The reason why limsup's and liminf's are helpful in proving convergence is that they are always convergent if the sequence is bounded. And so dealing with them is always possible.

4. Originally Posted by Plato
That part is certainly correct and well done. What are you doing with the converse?

If $a_n$ is a Cauchy sequence, then you need to find a number to which it converges.
Again I don’t know what theorems you have.
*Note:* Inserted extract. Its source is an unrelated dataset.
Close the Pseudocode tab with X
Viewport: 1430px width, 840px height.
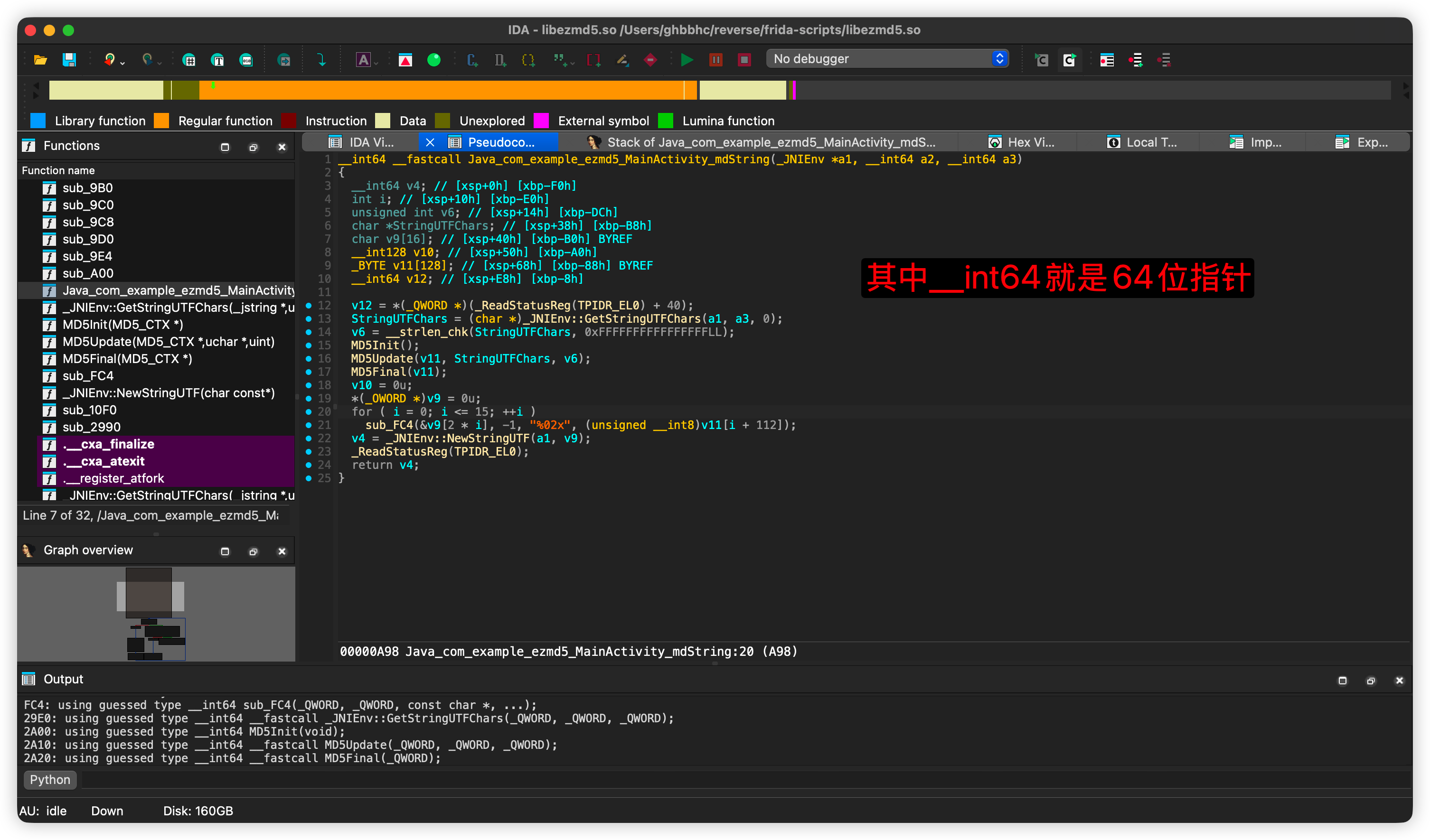(430, 142)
Here is one way to proceed.
1. Every sequence contains a monotone subsequence.
2. Every Cauchy sequence is bounded.
3. Every bounded monotone sequence converges.
4. Prove the limit of that subsequence is the limit of the whole sequence.

Now suppose $a_n$ is a Cauchy sequence. Choose $\varepsilon = 1/2$. Then there is an $N \in \bold{N}$ such that $n,m \geq N \implies |a_{n}-a_{m}| < 1/2$. So $a_N - 1/2 < a_n < a_N+1/2$ for all $n \geq N$.
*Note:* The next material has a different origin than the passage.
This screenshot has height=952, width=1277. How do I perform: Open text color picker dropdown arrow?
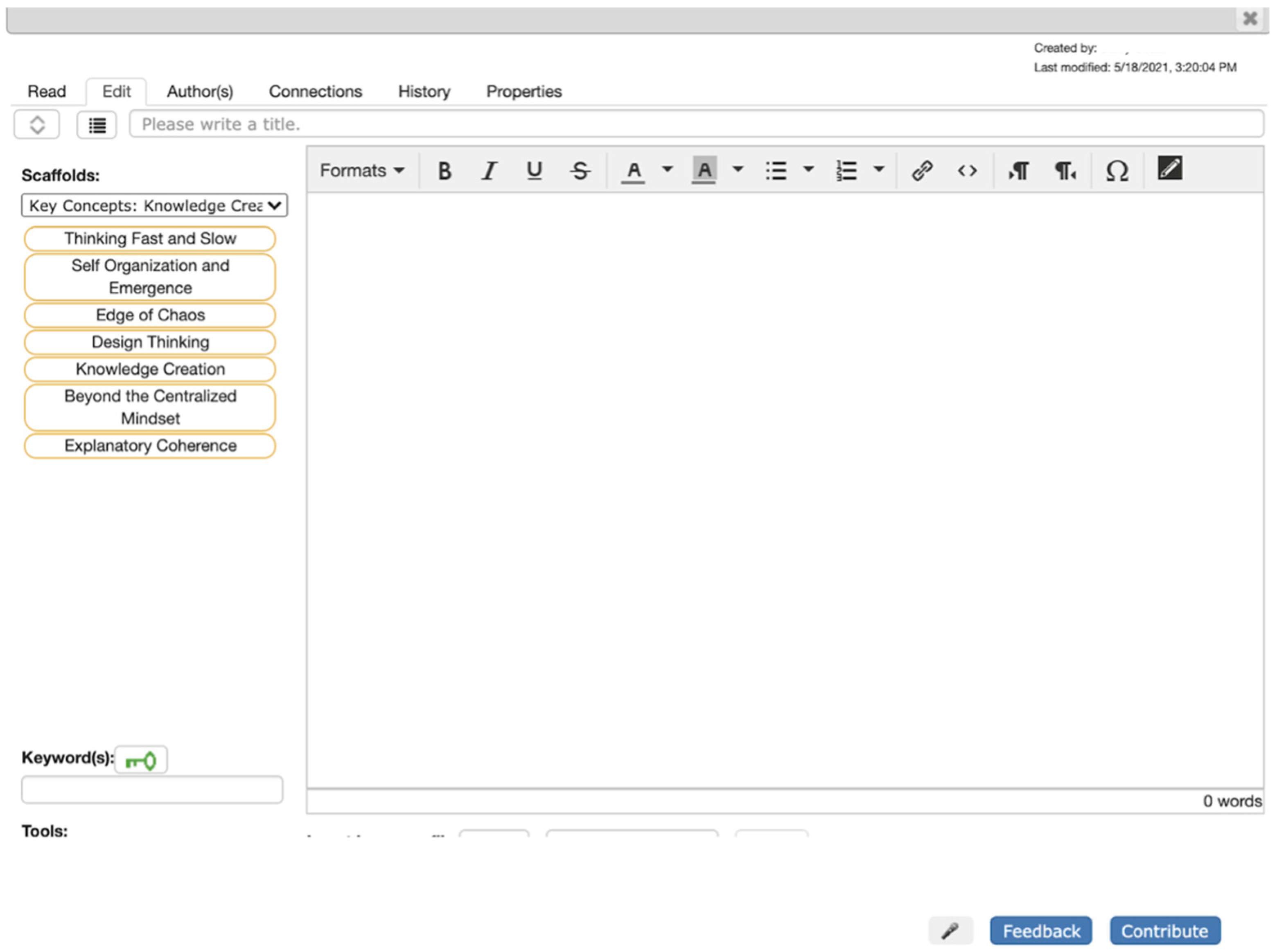click(x=667, y=169)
So $\{a_{n}: n \geq N \}$ is bounded. Also, $\{a_{n}: n < N \}$ is also bounded. The union, $\{a_{n}: n \geq N \} \cup \{a_{n}: n < N \} = \{a_{n}: n \in \bold{N}\}$ is thus bounded. So it has a convergent subsequence $c_n \to L$. For $\varepsilon _1 > 0$ we choose $N \in \bold{N}$ such that $n,m \geq N \implies |a_{n}-a_{m}| < \varepsilon_{1}/2$. So $c_{k} = a_{m_{k}}$ such that $m_{k} \geq N$ and $|c_{m_{k}}-L| < \varepsilon_{1}/2$. For $n \geq N$, we have $|a_{n}-L| = |a_{n}-c_{k}+c_{k}-L| \leq |a_{n}-c_{k}| + |c_{k}-L| < |a_{n}-a_{m_{k}}| + \varepsilon_{1}/2 < \varepsilon_1$. So $a_n \to L$. $\square$

5. That's good. It works.
You say what the $b_n$ in the proof comes from.